Ans: (a) $20$ (b) (i) $GH$ is perpendicular to $GP$. (ii) $220$
- The coordinates of $G$
$\begin{array}{cl}
= & \left( -\dfrac{-154}{2}, -\dfrac{-128}{2} \right) \\
= & (77, 64)
\end{array}$Therefore, the distance between $G$ and $H$
$\begin{array}{cl}
= & \sqrt{(77-65)^2 +(64-48)^2} \\
= & 20
\end{array}$ - Sketch the graph according to the question.
- For the area of $\Delta GHP$ is the greatest, $GP$ must be a radius and $\angle HGP =90^\circ$. Therefore $GH$ is perpendicular to $GP$.
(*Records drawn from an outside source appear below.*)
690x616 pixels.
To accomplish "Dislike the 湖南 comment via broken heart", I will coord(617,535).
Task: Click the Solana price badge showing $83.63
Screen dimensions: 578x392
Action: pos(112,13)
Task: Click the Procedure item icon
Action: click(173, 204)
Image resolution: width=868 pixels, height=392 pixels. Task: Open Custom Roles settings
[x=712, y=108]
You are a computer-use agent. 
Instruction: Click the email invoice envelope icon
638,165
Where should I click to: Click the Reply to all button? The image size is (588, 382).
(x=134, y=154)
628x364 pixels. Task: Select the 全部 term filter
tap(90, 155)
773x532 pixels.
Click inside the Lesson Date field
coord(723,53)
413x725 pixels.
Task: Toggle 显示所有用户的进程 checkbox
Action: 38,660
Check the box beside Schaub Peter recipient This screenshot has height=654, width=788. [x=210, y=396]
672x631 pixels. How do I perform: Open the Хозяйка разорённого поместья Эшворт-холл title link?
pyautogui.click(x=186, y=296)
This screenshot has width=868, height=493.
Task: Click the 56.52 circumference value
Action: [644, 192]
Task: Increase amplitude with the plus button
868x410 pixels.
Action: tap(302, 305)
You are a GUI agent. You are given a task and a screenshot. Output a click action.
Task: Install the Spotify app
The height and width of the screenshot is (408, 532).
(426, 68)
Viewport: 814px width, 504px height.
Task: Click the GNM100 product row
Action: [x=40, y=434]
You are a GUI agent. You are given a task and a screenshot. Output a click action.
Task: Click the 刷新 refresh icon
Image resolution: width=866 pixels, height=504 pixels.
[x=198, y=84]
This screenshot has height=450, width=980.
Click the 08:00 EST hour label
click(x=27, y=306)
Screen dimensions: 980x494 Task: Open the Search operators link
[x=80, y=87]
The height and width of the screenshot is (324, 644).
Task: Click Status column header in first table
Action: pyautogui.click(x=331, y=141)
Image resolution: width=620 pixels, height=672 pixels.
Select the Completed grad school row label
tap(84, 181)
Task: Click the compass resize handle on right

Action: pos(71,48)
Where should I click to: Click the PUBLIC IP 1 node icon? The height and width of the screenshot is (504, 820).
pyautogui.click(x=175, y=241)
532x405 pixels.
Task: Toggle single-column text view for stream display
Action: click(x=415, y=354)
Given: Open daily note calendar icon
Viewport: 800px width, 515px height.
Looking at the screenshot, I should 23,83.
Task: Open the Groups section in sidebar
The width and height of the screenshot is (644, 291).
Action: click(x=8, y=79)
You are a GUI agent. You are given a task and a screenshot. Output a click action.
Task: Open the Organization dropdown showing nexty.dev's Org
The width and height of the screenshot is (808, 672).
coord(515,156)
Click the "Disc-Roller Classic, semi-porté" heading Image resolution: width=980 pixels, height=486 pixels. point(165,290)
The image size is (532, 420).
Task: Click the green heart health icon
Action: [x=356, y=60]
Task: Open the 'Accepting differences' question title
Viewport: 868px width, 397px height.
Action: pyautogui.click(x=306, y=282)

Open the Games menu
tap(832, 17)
- Note that $GP$ is a radius of $C$. Then we have
$\begin{array}{rcl}
GP & = & \sqrt{77^2+64^2-224} \\
GP & = & 99
\end{array}$In $\Delta GHP$,
$\begin{array}{rcll}
HP^2 & = & HG^2 +GP^2 & \text{(Pyth. Thm.)} \\
HP & = & \sqrt{20^2 +99^2} \\
HP & = & 101
\end{array}$Therefore, the perimeter of $\Delta GHP$
$\begin{array}{cl}
= & 20 + 99 + 101 \\
= & 220
\end{array}$